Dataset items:
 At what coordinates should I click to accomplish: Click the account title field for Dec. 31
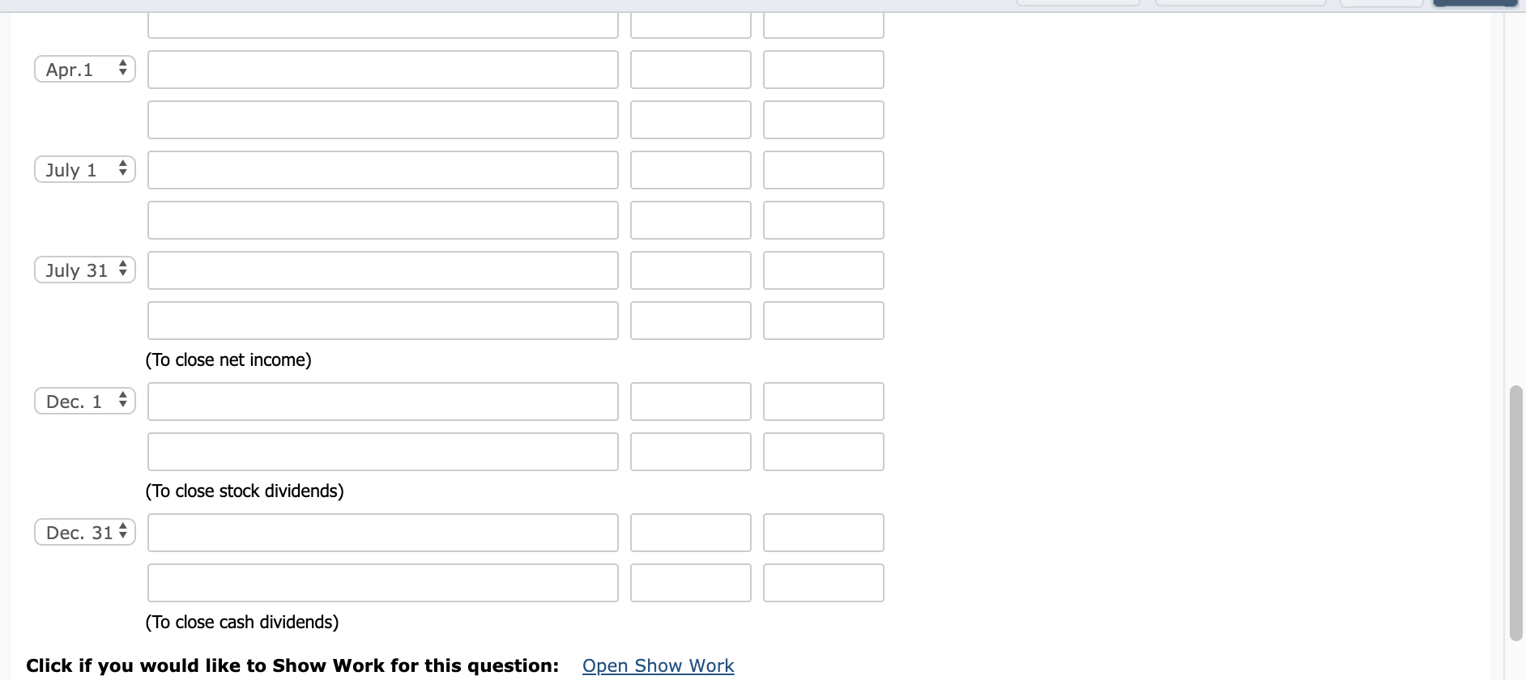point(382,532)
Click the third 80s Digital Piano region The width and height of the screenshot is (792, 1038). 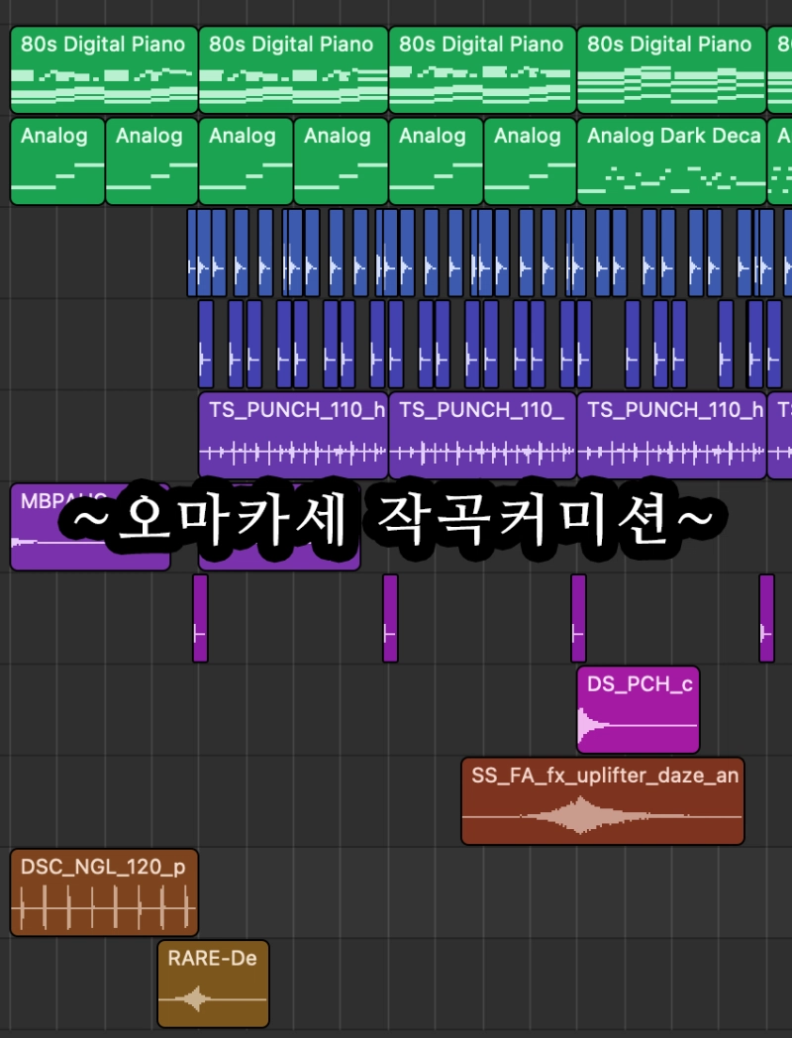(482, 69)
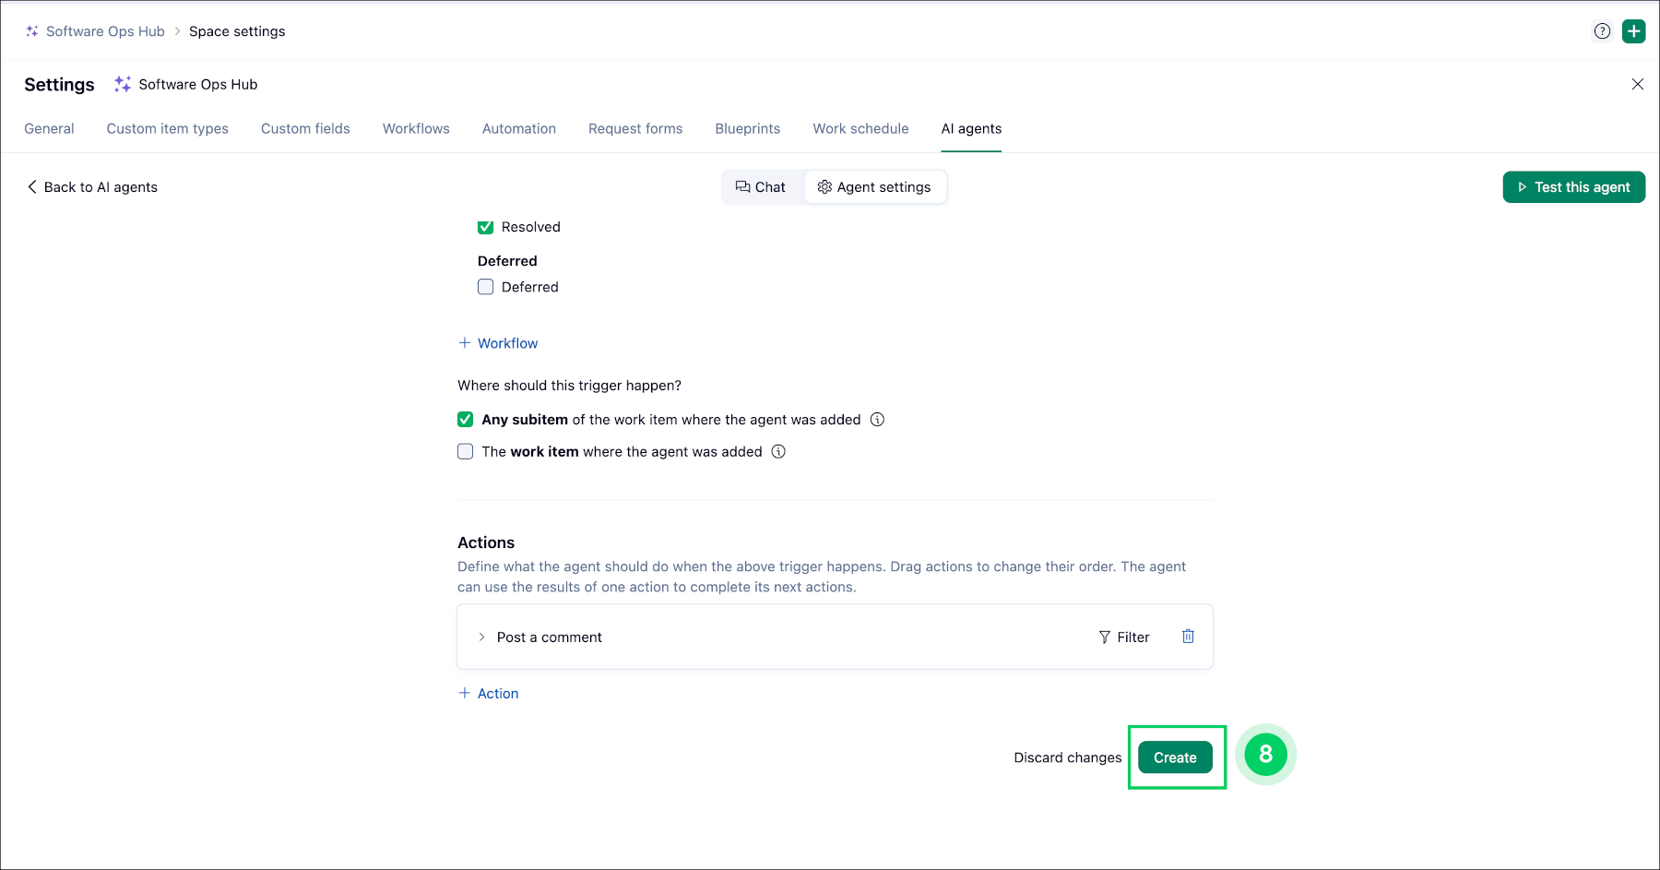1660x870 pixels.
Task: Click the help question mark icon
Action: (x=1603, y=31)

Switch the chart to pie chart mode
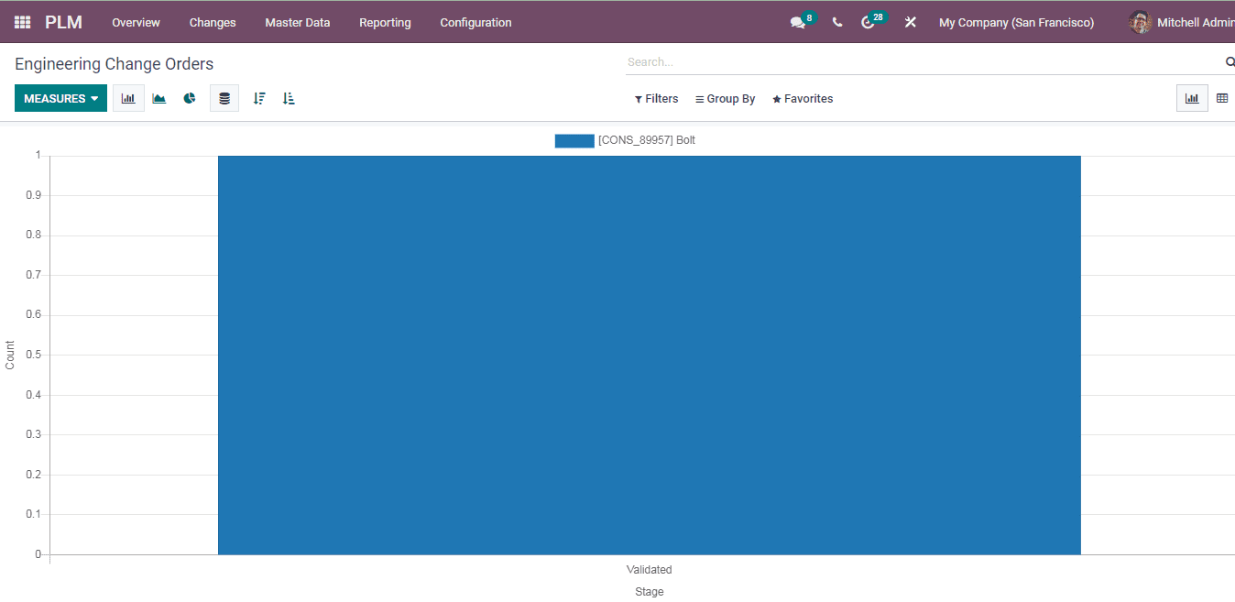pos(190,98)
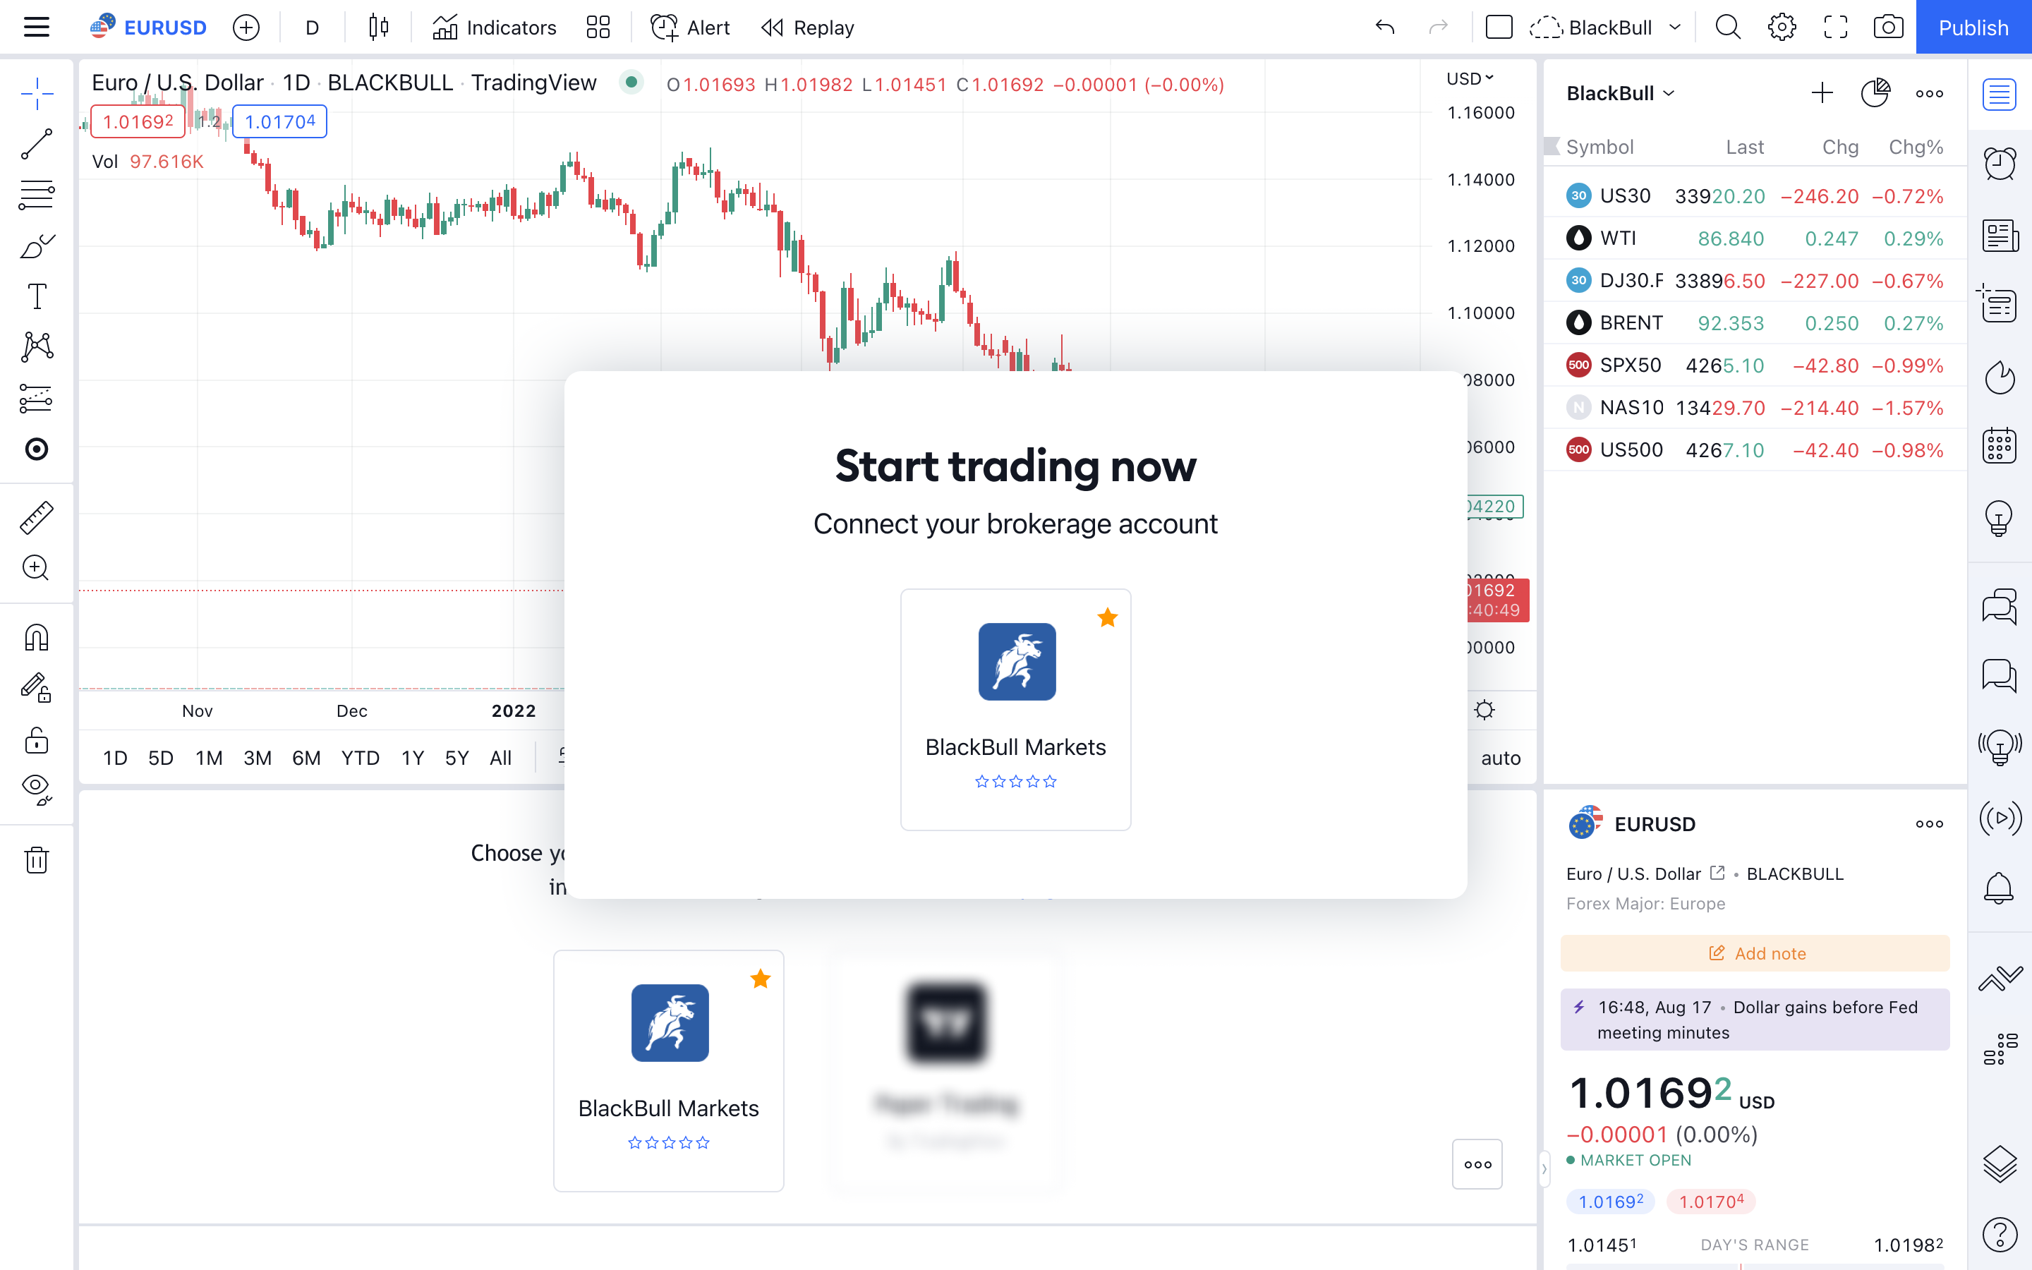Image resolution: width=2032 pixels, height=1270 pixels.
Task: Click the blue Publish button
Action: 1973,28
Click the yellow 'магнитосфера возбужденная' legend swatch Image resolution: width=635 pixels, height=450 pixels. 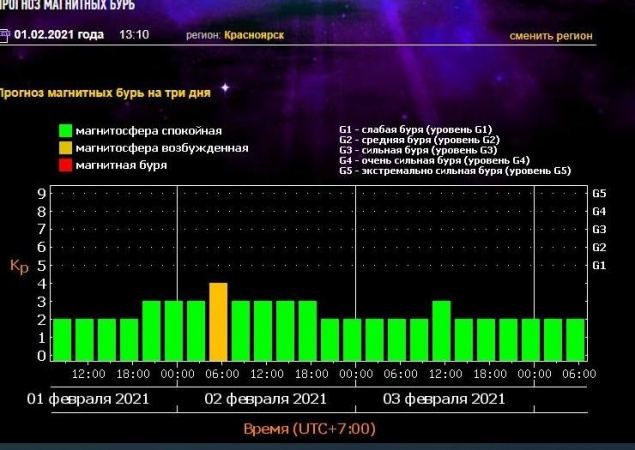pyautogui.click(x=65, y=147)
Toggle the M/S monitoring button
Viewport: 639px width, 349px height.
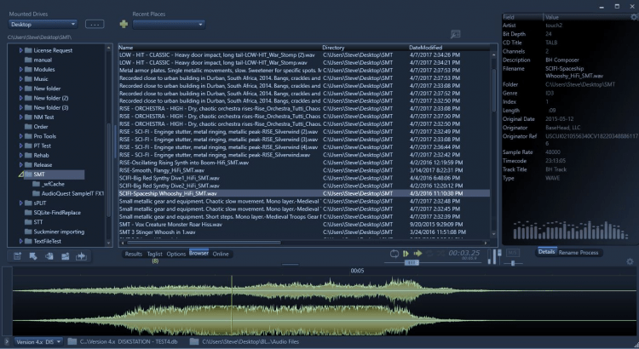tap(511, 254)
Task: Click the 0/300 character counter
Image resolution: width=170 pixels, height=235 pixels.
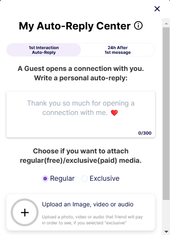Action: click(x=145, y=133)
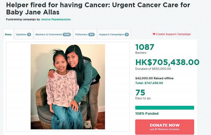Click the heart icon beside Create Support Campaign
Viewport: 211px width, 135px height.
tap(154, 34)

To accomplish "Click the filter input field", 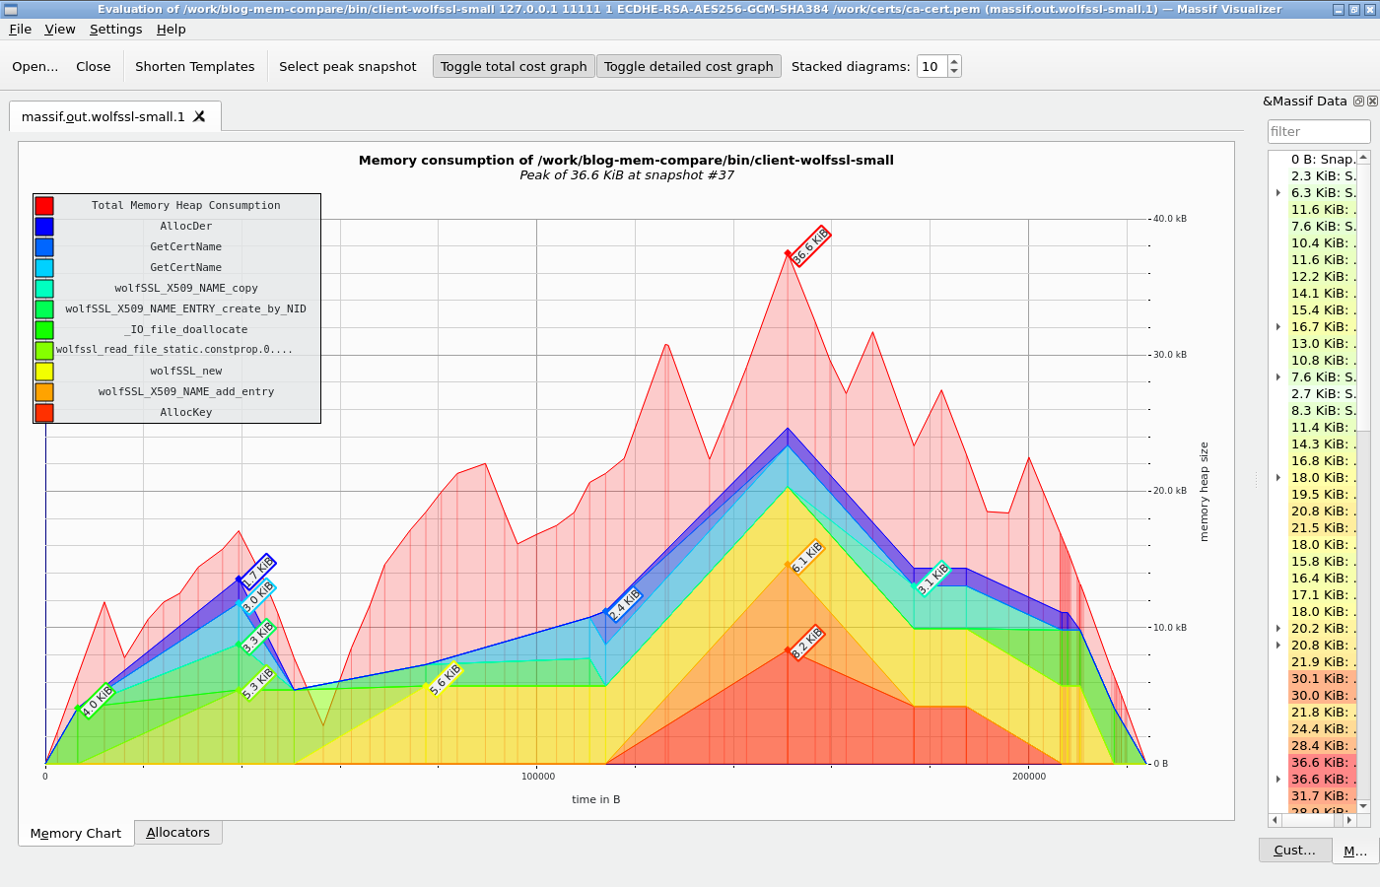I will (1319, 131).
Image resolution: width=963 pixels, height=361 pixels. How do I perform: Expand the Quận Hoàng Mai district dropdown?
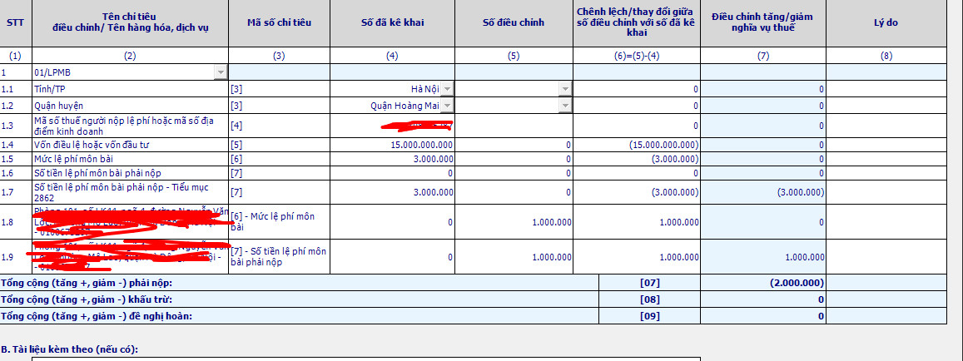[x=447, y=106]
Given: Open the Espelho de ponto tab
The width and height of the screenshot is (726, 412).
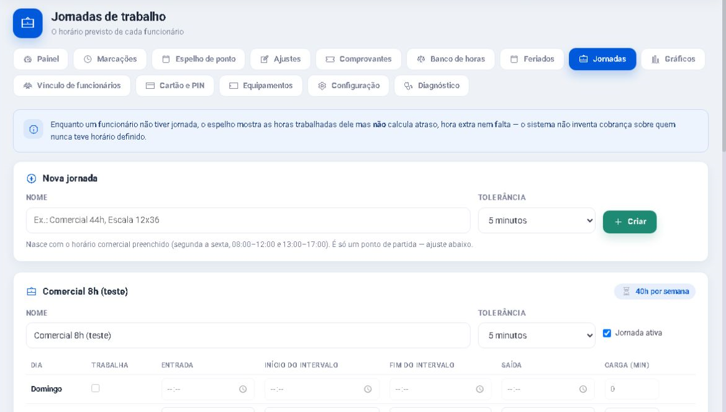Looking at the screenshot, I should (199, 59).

Task prompt:
Beginning with the line that contains "Image resolution: width=963" and ending with the last line of the data, transcribe each line exactly; pictures stay out.

Result of this exercise:
Image resolution: width=963 pixels, height=361 pixels. How do I perform: Expand the Quận Hoàng Mai district dropdown?
[x=447, y=106]
Given: Open the Espelho de ponto tab
The width and height of the screenshot is (726, 412).
Looking at the screenshot, I should (199, 59).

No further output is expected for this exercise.